◆ WHAT NEEDS TO BE DONE ◆
Copy out the full listing below word for word, leaving nothing out.

◆ EXERCISE MATERIAL ◆
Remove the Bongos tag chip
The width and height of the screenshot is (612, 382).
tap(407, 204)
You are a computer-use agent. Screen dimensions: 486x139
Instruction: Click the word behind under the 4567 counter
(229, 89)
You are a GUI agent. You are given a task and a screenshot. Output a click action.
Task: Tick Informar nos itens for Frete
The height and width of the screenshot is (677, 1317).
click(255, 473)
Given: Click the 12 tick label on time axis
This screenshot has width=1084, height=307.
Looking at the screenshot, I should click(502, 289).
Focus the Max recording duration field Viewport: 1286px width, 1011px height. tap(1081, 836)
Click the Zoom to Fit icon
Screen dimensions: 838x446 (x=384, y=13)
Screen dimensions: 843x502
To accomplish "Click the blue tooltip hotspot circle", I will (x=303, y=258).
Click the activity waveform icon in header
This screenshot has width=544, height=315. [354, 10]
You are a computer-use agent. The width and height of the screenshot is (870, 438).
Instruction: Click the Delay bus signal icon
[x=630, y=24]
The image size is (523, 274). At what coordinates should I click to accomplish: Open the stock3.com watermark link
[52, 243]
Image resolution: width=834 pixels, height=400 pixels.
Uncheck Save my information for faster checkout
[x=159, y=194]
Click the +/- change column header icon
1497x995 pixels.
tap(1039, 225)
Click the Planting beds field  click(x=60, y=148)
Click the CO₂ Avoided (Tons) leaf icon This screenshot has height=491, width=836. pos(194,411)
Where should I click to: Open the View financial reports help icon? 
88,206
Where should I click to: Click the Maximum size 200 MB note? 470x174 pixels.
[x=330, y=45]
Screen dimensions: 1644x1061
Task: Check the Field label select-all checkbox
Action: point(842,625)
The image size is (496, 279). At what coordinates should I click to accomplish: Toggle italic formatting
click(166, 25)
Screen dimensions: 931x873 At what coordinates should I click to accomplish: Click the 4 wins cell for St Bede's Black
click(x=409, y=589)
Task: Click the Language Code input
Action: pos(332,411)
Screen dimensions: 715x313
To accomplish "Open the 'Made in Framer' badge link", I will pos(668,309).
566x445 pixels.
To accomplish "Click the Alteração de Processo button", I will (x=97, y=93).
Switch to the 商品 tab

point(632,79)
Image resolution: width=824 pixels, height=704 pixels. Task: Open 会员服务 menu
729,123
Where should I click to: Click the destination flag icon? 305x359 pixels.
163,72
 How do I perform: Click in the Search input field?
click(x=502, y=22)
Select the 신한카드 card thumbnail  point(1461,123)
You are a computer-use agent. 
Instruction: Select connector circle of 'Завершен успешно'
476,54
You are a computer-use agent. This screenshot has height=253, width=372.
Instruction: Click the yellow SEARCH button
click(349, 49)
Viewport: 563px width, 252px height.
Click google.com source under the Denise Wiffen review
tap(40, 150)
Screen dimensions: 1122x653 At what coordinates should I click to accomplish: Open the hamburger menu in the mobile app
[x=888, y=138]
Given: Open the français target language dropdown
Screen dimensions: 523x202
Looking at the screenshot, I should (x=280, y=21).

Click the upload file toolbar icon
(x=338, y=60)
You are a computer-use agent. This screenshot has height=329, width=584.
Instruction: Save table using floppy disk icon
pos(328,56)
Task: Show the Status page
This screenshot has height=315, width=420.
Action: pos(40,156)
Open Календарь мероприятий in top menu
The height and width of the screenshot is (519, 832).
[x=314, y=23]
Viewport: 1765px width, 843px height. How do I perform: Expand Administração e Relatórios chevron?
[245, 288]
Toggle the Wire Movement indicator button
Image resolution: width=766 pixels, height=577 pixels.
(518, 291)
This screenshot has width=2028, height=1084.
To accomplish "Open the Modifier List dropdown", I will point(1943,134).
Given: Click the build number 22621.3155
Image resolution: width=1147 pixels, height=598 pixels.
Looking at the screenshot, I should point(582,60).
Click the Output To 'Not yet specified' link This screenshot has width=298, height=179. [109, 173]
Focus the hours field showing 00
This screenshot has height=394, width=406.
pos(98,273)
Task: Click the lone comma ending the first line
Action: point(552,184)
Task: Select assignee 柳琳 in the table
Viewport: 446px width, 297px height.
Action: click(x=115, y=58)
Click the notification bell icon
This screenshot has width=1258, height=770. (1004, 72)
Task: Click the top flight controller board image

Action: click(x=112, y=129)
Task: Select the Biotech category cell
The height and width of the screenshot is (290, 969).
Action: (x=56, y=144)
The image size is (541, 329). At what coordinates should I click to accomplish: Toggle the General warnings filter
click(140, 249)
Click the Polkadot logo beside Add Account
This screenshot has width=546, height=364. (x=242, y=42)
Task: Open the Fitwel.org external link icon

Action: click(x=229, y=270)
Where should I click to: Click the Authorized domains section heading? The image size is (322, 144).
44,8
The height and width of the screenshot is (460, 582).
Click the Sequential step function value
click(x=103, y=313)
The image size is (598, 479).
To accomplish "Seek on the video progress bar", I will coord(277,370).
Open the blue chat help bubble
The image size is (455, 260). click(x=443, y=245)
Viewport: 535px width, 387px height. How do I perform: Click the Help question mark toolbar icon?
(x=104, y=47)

◆ EXPECTED ANSWER ◆
Remove the Bongos tag chip
The width and height of the screenshot is (612, 382).
tap(407, 204)
You are a computer-use agent. Screen dimensions: 486x139
Instruction: Click the word behind under the 4567 counter
(229, 89)
You are a GUI agent. You are given a task and a screenshot. Output a click action.
Task: Tick Informar nos itens for Frete
The height and width of the screenshot is (677, 1317).
click(255, 473)
Given: Click the 12 tick label on time axis
This screenshot has width=1084, height=307.
Looking at the screenshot, I should click(502, 289).
Focus the Max recording duration field Viewport: 1286px width, 1011px height. tap(1081, 836)
Click the Zoom to Fit icon
Screen dimensions: 838x446 (x=384, y=13)
Screen dimensions: 843x502
To accomplish "Click the blue tooltip hotspot circle", I will (x=303, y=258).
Click the activity waveform icon in header
This screenshot has width=544, height=315. [354, 10]
You are a computer-use agent. The width and height of the screenshot is (870, 438).
Instruction: Click the Delay bus signal icon
[x=630, y=24]
The image size is (523, 274). At what coordinates should I click to accomplish: Open the stock3.com watermark link
[52, 243]
Image resolution: width=834 pixels, height=400 pixels.
Uncheck Save my information for faster checkout
[x=159, y=194]
Click the +/- change column header icon
1497x995 pixels.
tap(1039, 225)
Click the Planting beds field  click(x=60, y=148)
Click the CO₂ Avoided (Tons) leaf icon This screenshot has height=491, width=836. pos(194,411)
Where should I click to: Open the View financial reports help icon? 
88,206
Where should I click to: Click the Maximum size 200 MB note? 470x174 pixels.
[x=330, y=45]
Screen dimensions: 1644x1061
Task: Check the Field label select-all checkbox
Action: point(842,625)
The image size is (496, 279). At what coordinates should I click to accomplish: Toggle italic formatting
click(166, 25)
Screen dimensions: 931x873 At what coordinates should I click to accomplish: Click the 4 wins cell for St Bede's Black
click(x=409, y=589)
Task: Click the Language Code input
Action: pos(332,411)
Screen dimensions: 715x313
To accomplish "Open the 'Made in Framer' badge link", I will pos(668,309).
566x445 pixels.
To accomplish "Click the Alteração de Processo button", I will (x=97, y=93).
Switch to the 商品 tab

point(632,79)
Image resolution: width=824 pixels, height=704 pixels. Task: Open 会员服务 menu
729,123
Where should I click to: Click the destination flag icon? 305x359 pixels.
163,72
 How do I perform: Click in the Search input field?
click(x=502, y=22)
Select the 신한카드 card thumbnail  point(1461,123)
You are a computer-use agent. 
Instruction: Select connector circle of 'Завершен успешно'
476,54
You are a computer-use agent. This screenshot has height=253, width=372.
Instruction: Click the yellow SEARCH button
click(349, 49)
Viewport: 563px width, 252px height.
Click google.com source under the Denise Wiffen review
tap(40, 150)
Screen dimensions: 1122x653 At what coordinates should I click to accomplish: Open the hamburger menu in the mobile app
[x=888, y=138]
Given: Open the français target language dropdown
Screen dimensions: 523x202
Looking at the screenshot, I should (x=280, y=21).

Click the upload file toolbar icon
(x=338, y=60)
You are a computer-use agent. This screenshot has height=329, width=584.
Instruction: Save table using floppy disk icon
pos(328,56)
Task: Show the Status page
This screenshot has height=315, width=420.
Action: pos(40,156)
Open Календарь мероприятий in top menu
The height and width of the screenshot is (519, 832).
[x=314, y=23]
Viewport: 1765px width, 843px height. How do I perform: Expand Administração e Relatórios chevron?
[245, 288]
Toggle the Wire Movement indicator button
Image resolution: width=766 pixels, height=577 pixels.
(518, 291)
This screenshot has width=2028, height=1084.
To accomplish "Open the Modifier List dropdown", I will point(1943,134).
Given: Click the build number 22621.3155
Image resolution: width=1147 pixels, height=598 pixels.
Looking at the screenshot, I should point(582,60).
Click the Output To 'Not yet specified' link This screenshot has width=298, height=179. [109, 173]
Focus the hours field showing 00
This screenshot has height=394, width=406.
pos(98,273)
Task: Click the lone comma ending the first line
Action: point(552,184)
Task: Select assignee 柳琳 in the table
Viewport: 446px width, 297px height.
Action: click(x=115, y=58)
Click the notification bell icon
This screenshot has width=1258, height=770. (1004, 72)
Task: Click the top flight controller board image

Action: click(x=112, y=129)
Task: Select the Biotech category cell
The height and width of the screenshot is (290, 969).
Action: (x=56, y=144)
The image size is (541, 329). At what coordinates should I click to accomplish: Toggle the General warnings filter
click(140, 249)
Click the Polkadot logo beside Add Account
This screenshot has width=546, height=364. (x=242, y=42)
Task: Open the Fitwel.org external link icon

Action: click(x=229, y=270)
Where should I click to: Click the Authorized domains section heading? The image size is (322, 144).
44,8
The height and width of the screenshot is (460, 582).
Click the Sequential step function value
click(x=103, y=313)
The image size is (598, 479).
To accomplish "Seek on the video progress bar", I will coord(277,370).
Open the blue chat help bubble
The image size is (455, 260). click(x=443, y=245)
Viewport: 535px width, 387px height. How do I perform: Click the Help question mark toolbar icon?
(x=104, y=47)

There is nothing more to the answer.